My Lords, before I ask the noble Earl a question, may I thank my noble friend, Lady Phillips, for that nice tribute to me? May I ask the noble Earl whether he is aware—and I am sure he is—that some of us have been agitating for many years for a change to take place?

Although we have now exposed what I consider is only the tip of the iceberg, could I know how much further the Government are going to go? When the noble Earl talks about promotional expenditure, is he aware that the pharmaceutical industry entertain the medical profession all over the country to lunches and dinners in order to promote their goods? Is he aware that doctors homes are deluged with advertisements in the shape of glossy pamphlets and drugs? Is he aware that in the other place I used to take to the Dispatch Box boxes of drugs which had been sent through the post to our family, which sometimes almost covered the top of the Dispatch Box, in order to try to impress upon the Minister the appalling waste of public money. Is he aware that in the paper yesterday one doctor said he had found 30,000 tablets in one woman's home? She had told him, "I am quite innocent. Every time I go to see my doctor, he gives me about four dozen, and what am I to do with them? I do not like to be rude to him, and they collect over the years". My Lords, is the noble Earl aware that this costs the National Health Service millions of pounds on proprietary drugs which are far from being of any therapeutic value, are often quite unnecessary, and indeed do the patient a disservice?

THE EARL OF LIMERICK

My Lords, I was not previously aware of the lunches and dinners to which the noble Baroness, Lady Summerskill, has referred. I was well aware of the deluges of literature because I have a number of friends who are G.P.s and they talk to me about it. The point here is that the voluntary price and restriction system works very well in general and, as evidence of this, one could point to the fact that in each of the years 1971 and 1972 the increases in the prices of medicine sold to the National Health Service amounted to about one half of 1 per cent. of the total sale, and this in a time of rapid cost inflation.

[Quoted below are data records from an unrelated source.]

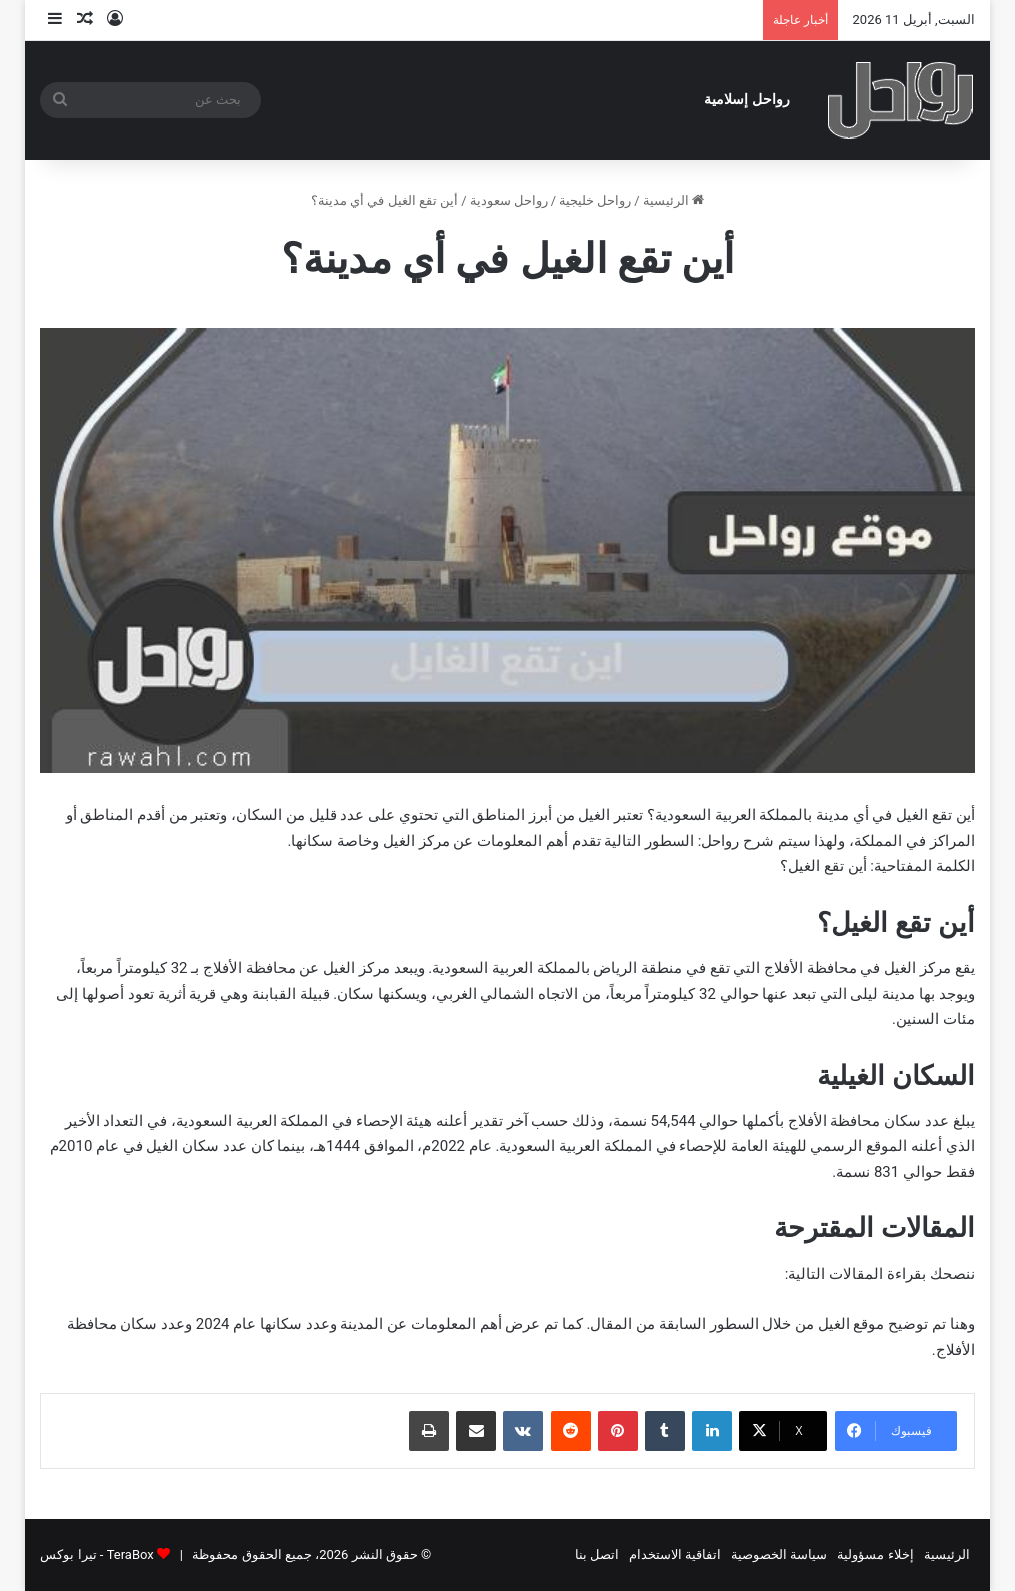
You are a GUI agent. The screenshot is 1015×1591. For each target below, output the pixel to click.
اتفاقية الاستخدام (675, 1554)
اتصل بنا (597, 1554)
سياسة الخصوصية (779, 1554)
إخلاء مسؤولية (875, 1554)
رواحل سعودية (509, 200)
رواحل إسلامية (747, 99)
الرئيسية (673, 200)
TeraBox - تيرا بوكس (96, 1554)
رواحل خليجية (595, 200)
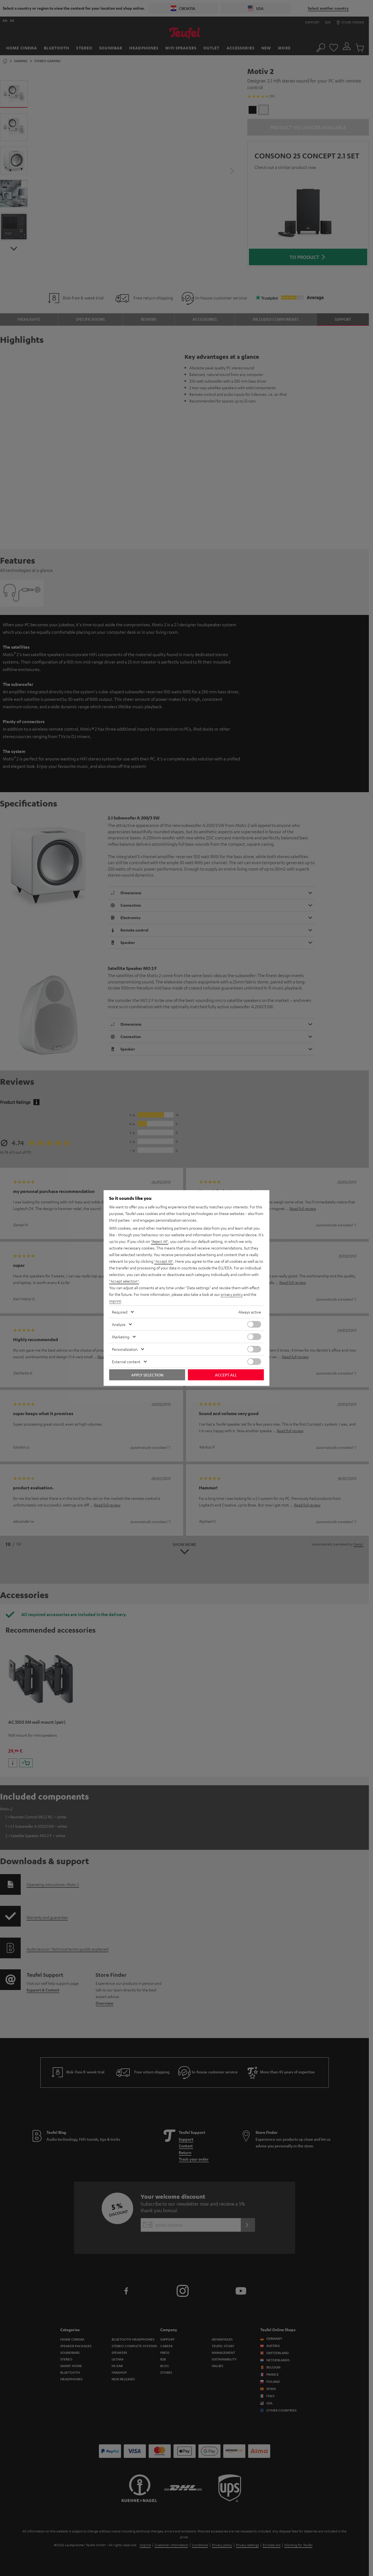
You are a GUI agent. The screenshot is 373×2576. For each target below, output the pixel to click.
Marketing (120, 1336)
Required (119, 1311)
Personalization (125, 1349)
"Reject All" (160, 1241)
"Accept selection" (124, 1280)
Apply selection (147, 1374)
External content (126, 1361)
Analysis (118, 1324)
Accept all (226, 1374)
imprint (115, 1300)
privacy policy (232, 1294)
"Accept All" (164, 1261)
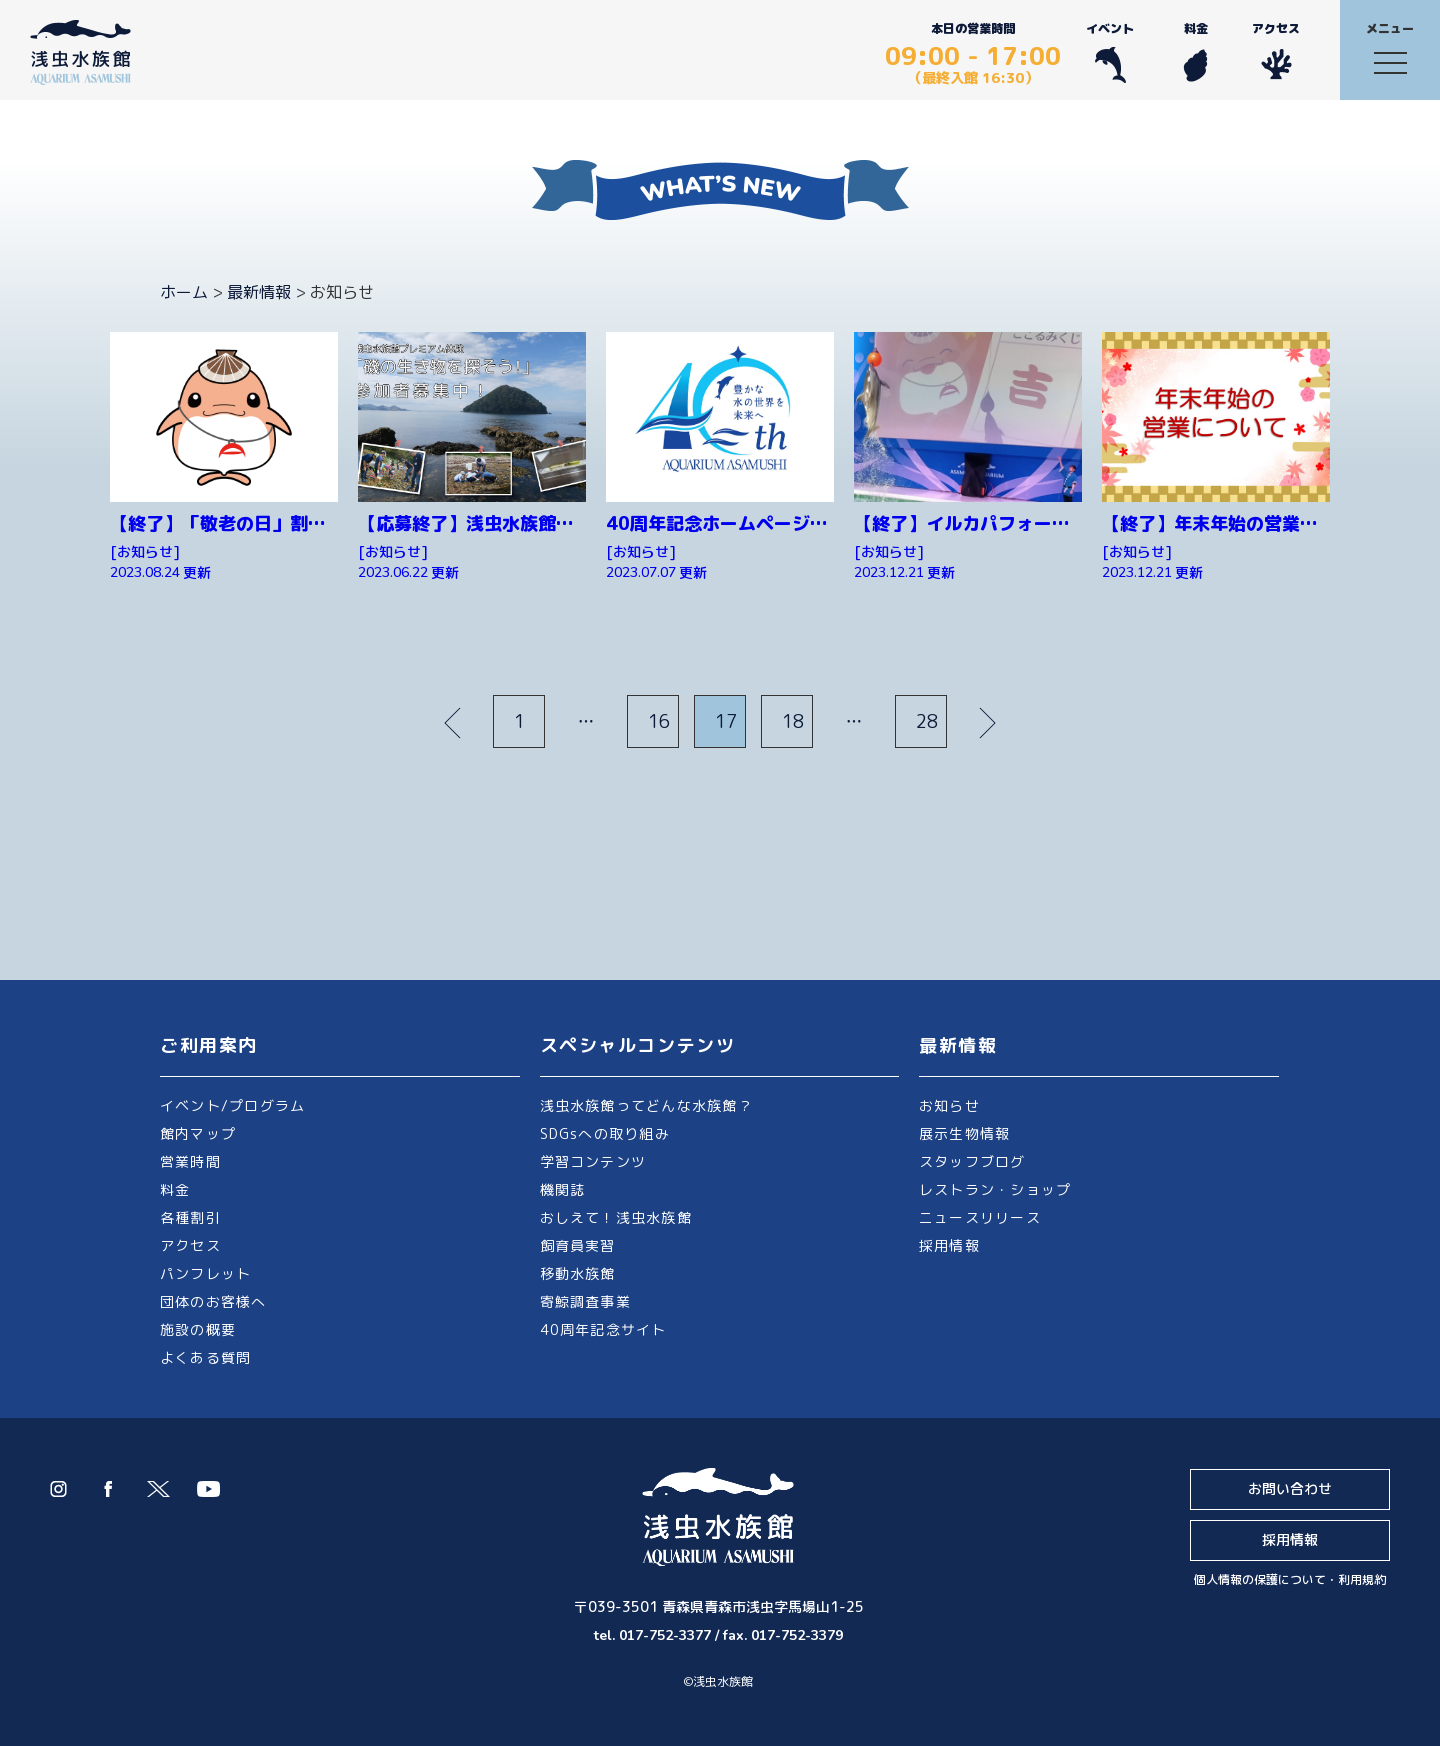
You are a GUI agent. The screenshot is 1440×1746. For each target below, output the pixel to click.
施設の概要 (198, 1329)
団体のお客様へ (213, 1301)
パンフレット (205, 1273)
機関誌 (563, 1189)
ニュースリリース (980, 1217)
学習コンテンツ (593, 1161)
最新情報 (259, 292)
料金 (1195, 51)
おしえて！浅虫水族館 (616, 1217)
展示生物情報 (964, 1133)
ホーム (184, 292)
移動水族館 (578, 1273)
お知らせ (949, 1105)
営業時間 (190, 1161)
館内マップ (198, 1133)
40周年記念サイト (603, 1329)
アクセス (1276, 51)
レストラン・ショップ (995, 1189)
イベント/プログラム (232, 1105)
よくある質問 (205, 1357)
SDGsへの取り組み (605, 1133)
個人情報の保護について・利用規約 (1290, 1579)
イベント (1110, 51)
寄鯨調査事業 (585, 1301)
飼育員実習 (578, 1245)
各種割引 (190, 1217)
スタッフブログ (972, 1161)
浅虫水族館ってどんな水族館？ (646, 1105)
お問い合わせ (1290, 1488)
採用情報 (949, 1245)
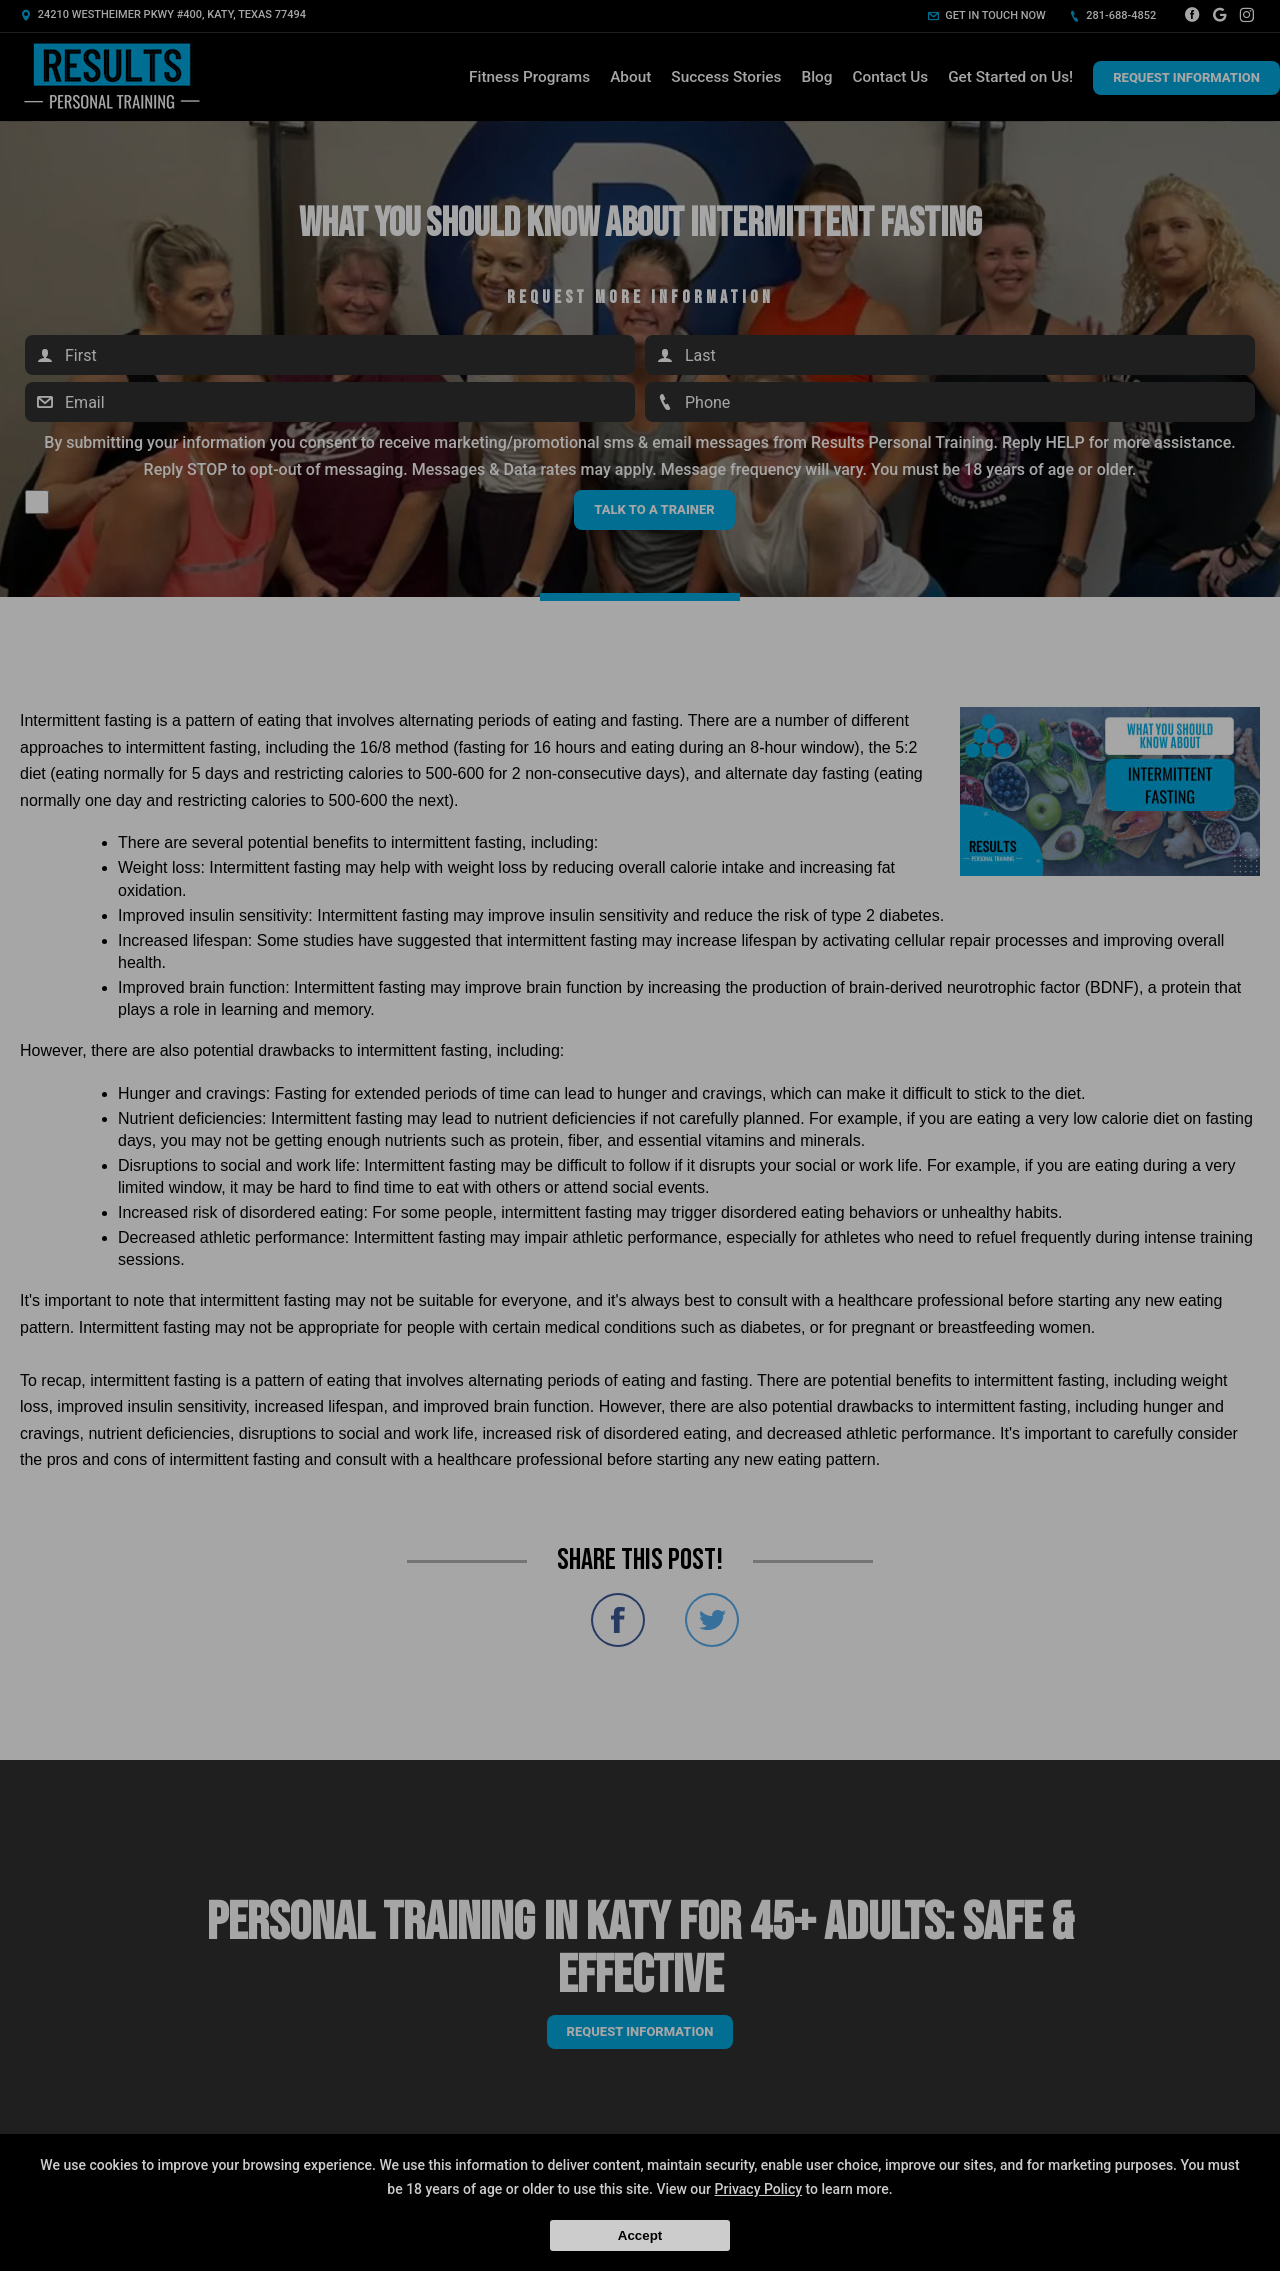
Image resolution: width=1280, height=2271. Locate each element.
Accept (640, 2235)
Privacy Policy (759, 2189)
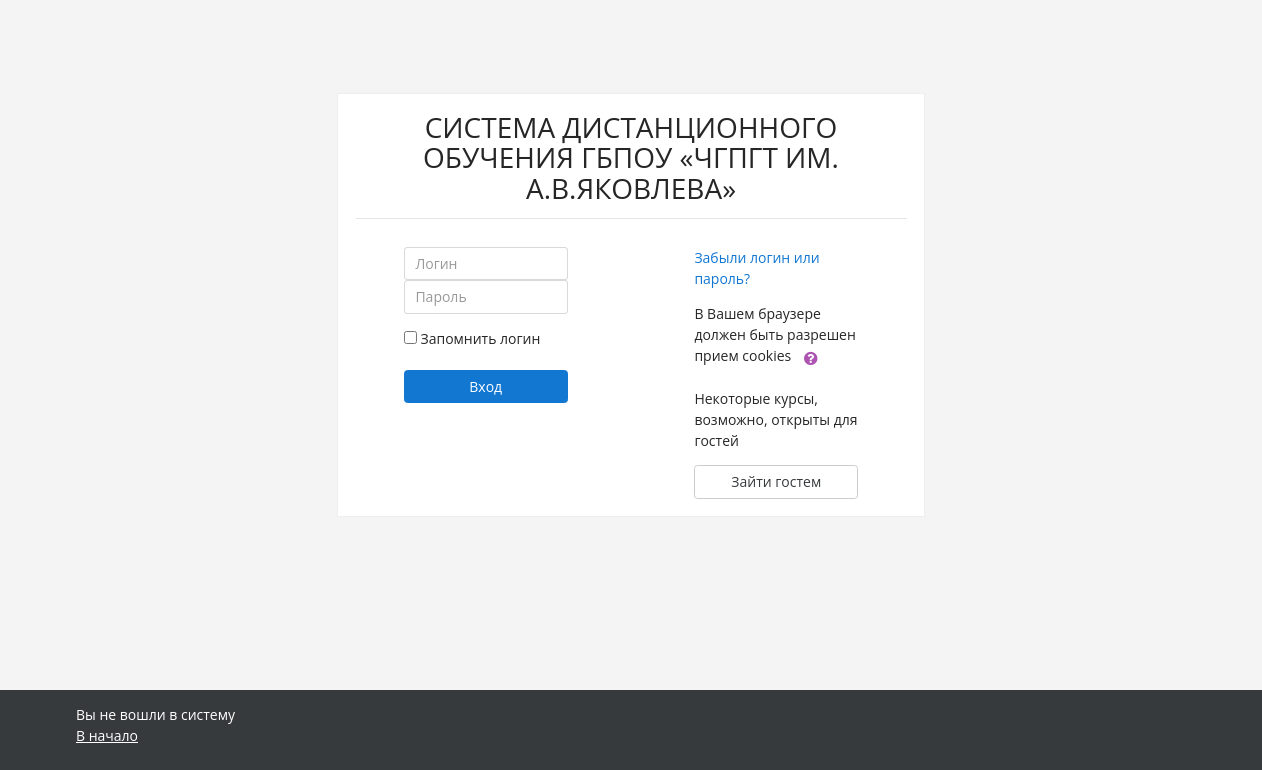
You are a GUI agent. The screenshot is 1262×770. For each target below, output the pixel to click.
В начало (107, 735)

During the same period, the return on capital to the companies manufacturing these drugs was declining, and studies carried out for the National Economic Development Office indicated that the prices of medicines in the United Kingdom are, in general, lower than in comparable markets. So, generally, I think the system has proved successful. In this case it broke down because the information was not made available. Hench the Government did not hesitate to act in laying this Order.

LORD HOY

My Lords, may I ask the noble Earl, Lord Limerick, how much the Government intend to try to recover, because, according to the figures that the noble Earl has given, it would appear that there has been an over-payment in the region of £20 million. Will he please remember that on a previous occasion, at the request of the Public Accounts Committee in another place, a British firm were made to repay many millions because the Committee had reached the conclusion that the firm had been overpaid. Is it the intention of the Government in this case to recover that sum as between 25 per cent. of the present cost and 40 per cent. of the present cost, which I make, very quickly, to be somewhere in the region of £20 million? Is that the sum they are aiming at?

THE EARL OF LIMERICK

My Lords, I should not like to comment on that figure except to say that it seems to me very much on the high side. I do not think it would be profitable at this moment to speculate about the precise figure when my right honourable friend, the Secretary of State in the Department of Health and Social Services, is about to enter into his negotiations. But it is clear that these negotiations are going to be taken very seriously. It is also clear that substantial sums must be involved.